• Task brief: Produce exactly the lines starting at the one containing "RERA (56, 2083)" and ending at the last line of the material, with nothing added.

• The data:
# # #
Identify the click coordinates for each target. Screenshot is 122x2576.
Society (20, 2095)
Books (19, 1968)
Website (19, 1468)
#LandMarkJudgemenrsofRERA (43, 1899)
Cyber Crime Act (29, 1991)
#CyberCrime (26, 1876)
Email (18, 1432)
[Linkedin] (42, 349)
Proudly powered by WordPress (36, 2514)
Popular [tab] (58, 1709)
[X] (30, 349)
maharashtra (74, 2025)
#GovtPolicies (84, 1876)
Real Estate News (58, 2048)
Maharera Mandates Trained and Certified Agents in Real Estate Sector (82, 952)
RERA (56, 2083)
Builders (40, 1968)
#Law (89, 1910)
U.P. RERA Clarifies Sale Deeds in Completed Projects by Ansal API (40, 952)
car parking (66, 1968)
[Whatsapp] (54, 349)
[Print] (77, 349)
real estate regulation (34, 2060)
# # #
• Response to the task:
RERA (56, 2083)
Builders (40, 1968)
#Law (89, 1910)
U.P. RERA Clarifies Sale Deeds in Completed Projects by Ansal API (40, 952)
car parking (66, 1968)
[Whatsapp] (54, 349)
[Print] (77, 349)
real estate regulation (34, 2060)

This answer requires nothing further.